Mas acontece que isto não foi um caso isolado (quem me fez isto já fez antes muitas outras) e eu sempre segui em frente, esqueci, tentei fazer a minha vida...

Agora, foram longe demais!

De alguma forma, isto terá de ser resolvido!

Estranho, também, que alguns dos meus "colegas" jornalistas (acho que as aspas eram para colocar ali) a quem contei o caso também não vêm aí matéria informativa!

Caramba! Vivemos já num país onde ilegalidades destas se tornaram tão "normais" que já nem são notícia?

António Vitorino

Debaixo do Bulcão disse...

Luís: pois é, só falta mesmo isso, aparecer esse "pau tramado".

Quanto ao bulcão, garanto-te alguns exemplares no final do mês, na próxima sessão de Poesia Vadia.

Entretanto, tenho deixado alguns no balcão de entrada do Fórum Romeu Correia, no Centro de Informática do M. Bica, e na Casa Amarela (Centro juvenil de Santo Amaro, no Laranjeiro).

Às vezes esgotam, mas eu ando a tentar repor o "stock" regularmente.

A.V.

Debaixo do Bulcão disse...

Ah, pois: no caso de alguém ter ficado com dúvidas quanto à minha sanidade mental (sabe-se lá se os outros não tinham mesmo motivos para fazer o que fizeram, não é?) que tal experimentarem falar comigo, antes de tirarem conclusões apressadas?

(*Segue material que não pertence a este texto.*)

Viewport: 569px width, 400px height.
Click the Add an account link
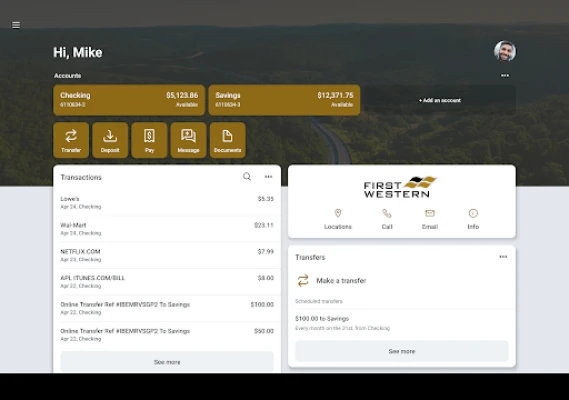pyautogui.click(x=440, y=100)
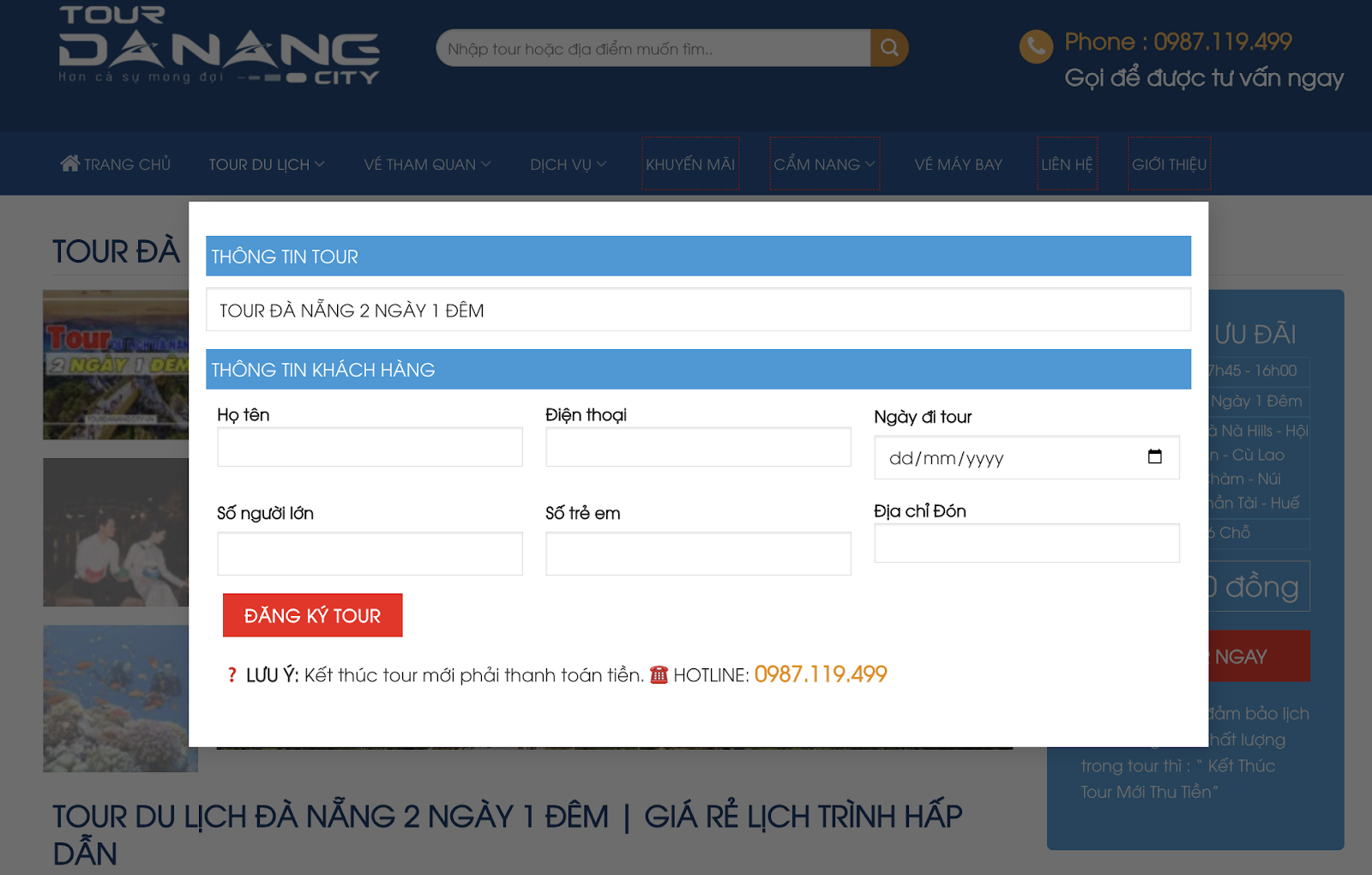Expand the Vé Tham Quan menu
This screenshot has width=1372, height=875.
(426, 164)
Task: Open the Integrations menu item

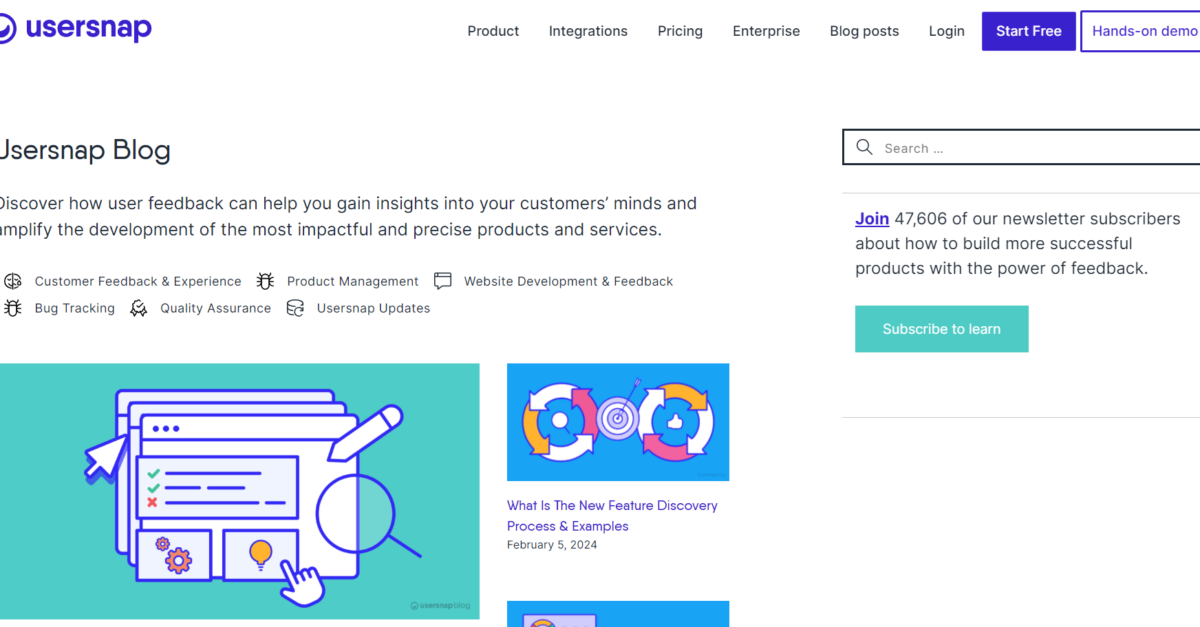Action: [588, 31]
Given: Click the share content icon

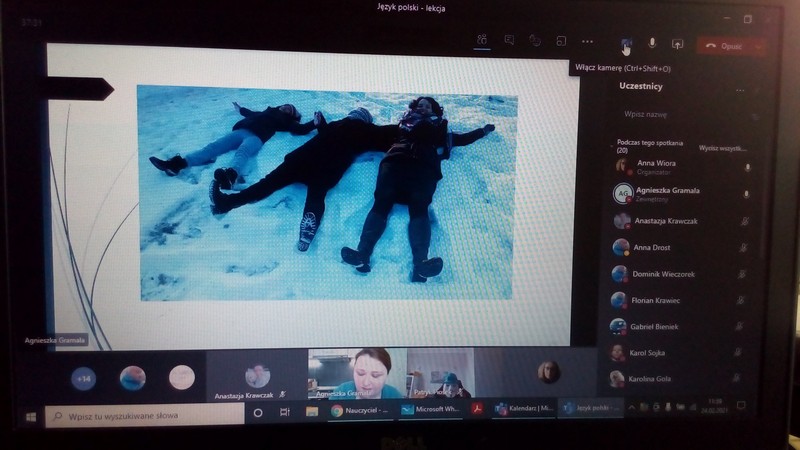Looking at the screenshot, I should [677, 44].
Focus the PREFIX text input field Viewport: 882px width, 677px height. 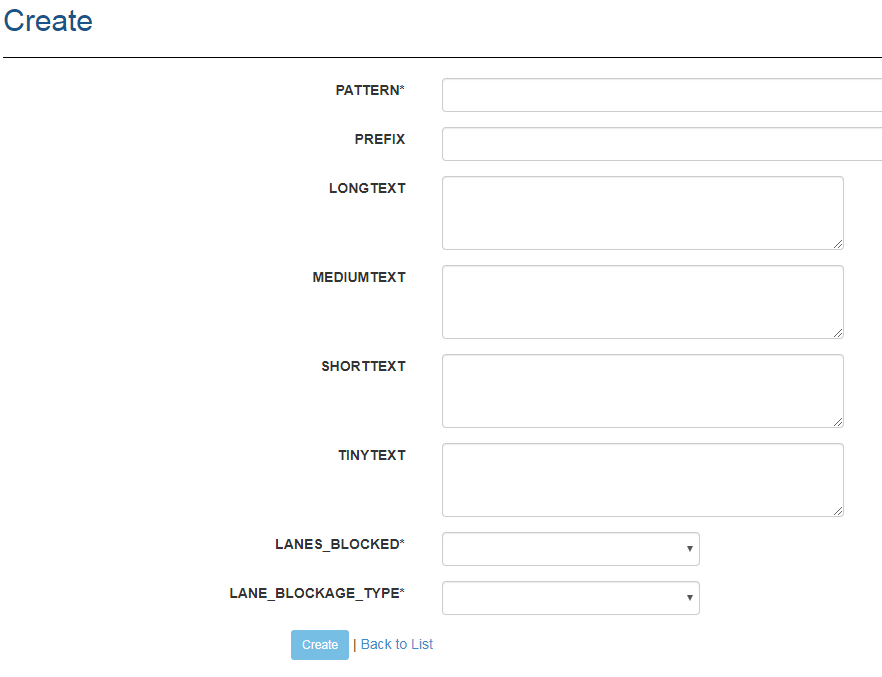[x=662, y=144]
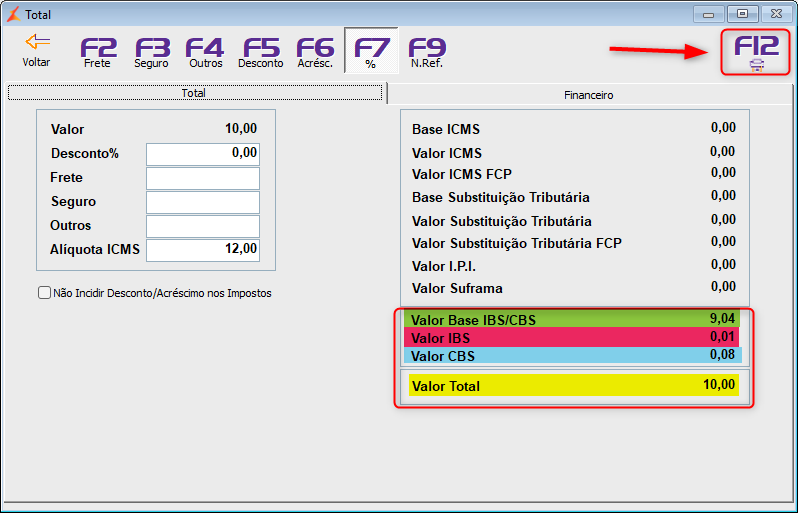Select the Outros text field

point(203,226)
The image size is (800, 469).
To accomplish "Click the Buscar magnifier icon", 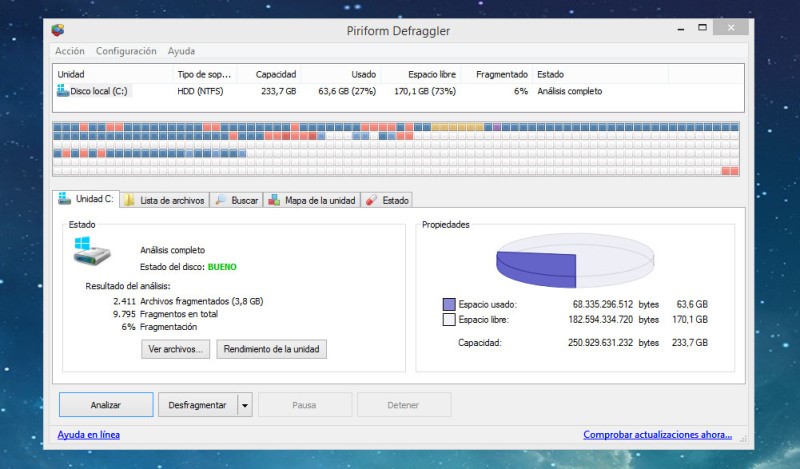I will pyautogui.click(x=220, y=200).
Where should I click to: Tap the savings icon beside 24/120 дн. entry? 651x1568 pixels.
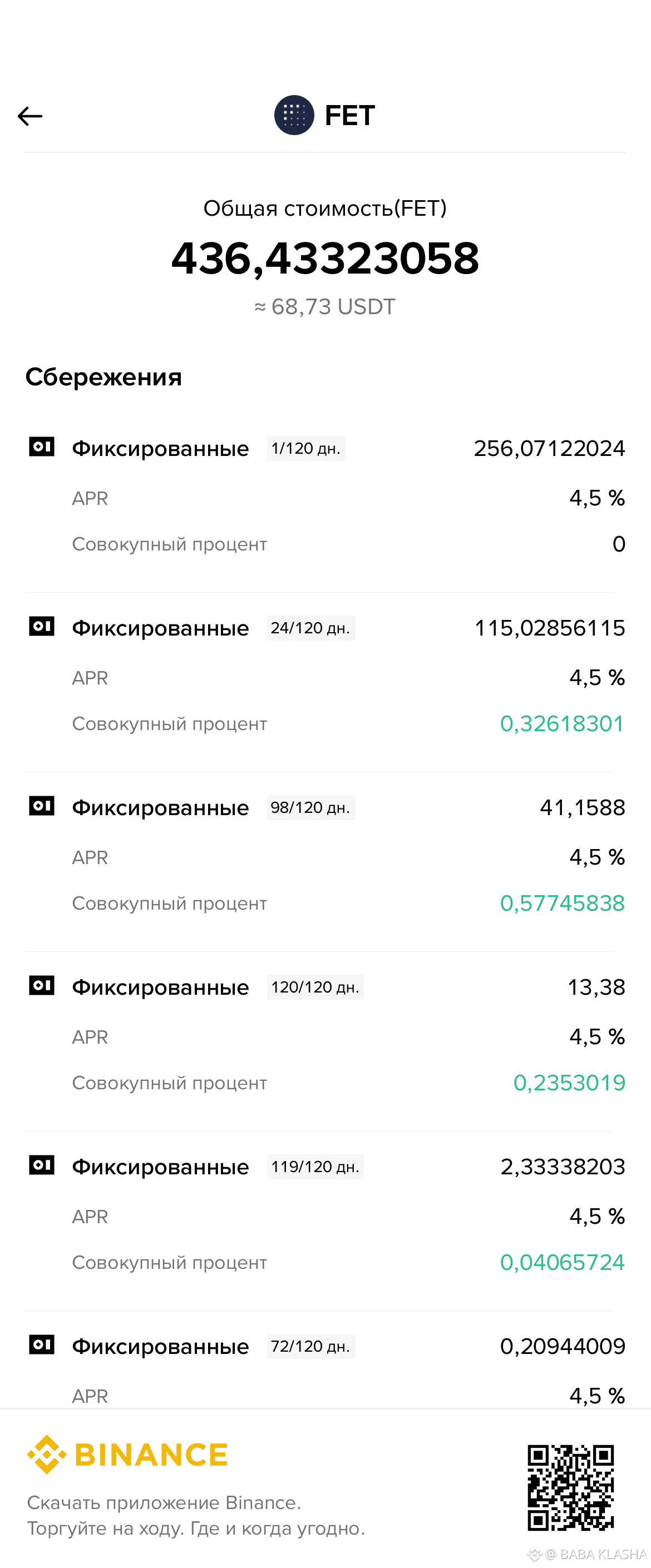[x=42, y=626]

Eu posso andar um bocado chateado com estas merdas (pudera, não é?), mas garanto-vos que não mordo!
Portanto, se quiserem saber alguma coisa, perguntem: é uma boa maneira de tirarem as dúvidas, e de verificarem se tenho, ou não, razão!

Vitorino

Abrenúncio disse...

A GRANDE FARRA BLOGOSFÉRICA 2008! (18 DE JANEIRO / SEXTA-FEIRA / 20 HORAS) - CONTAGEM DECRESCENTE!

Visita o-marreta.blogspot.com

Saudações,
O Marreta.

Madalena Barranco disse...

Olá António!!! Mas que história é essa?! A vida e seu cotidiano nos oferece um livro, ou melhor dizendo: uma página a cada dia - heheh! Beijos.

LUA DE LOBOS disse...

CADA UMA QUE FICO A SABER MAIS ME CONVENCE QUE A MINHA CAPACIDADE DE FICAR ABISMADA CONTINUA A EXISTIR... tu és maluco???
pois se calhar és porque não vais desistir de acabar essa farsa.
Mas olha junta-te ao Clube.
Também nunca desisto e olha que embora em vias de extinção, se calhar, somos mais do que imaginamos :)
xi
maria de são pedro

Debaixo do Bulcão disse...

Madalena: isto é apenas um das muitas malandrics que me têm feito, às quais eu não tenho reagido. Desta vez vai ser diferente.

Debaixo do Bulcão disse...

maria de são pedro:

obrigado pela visita, e pelo comentário simpático.

Não vou desistir de denunciar esta farsa (e não de a "acabar", já que nem fui eu quem a comecei e preferi não estar metido nela).

Se sou maluco... bem, eu estou a referir-me a coisas devidamnte fundamentadas, e documentadas. Acha que estou a inventar?

Aliás, fui eu quem inventou alguma coisa, nesta "farsa"?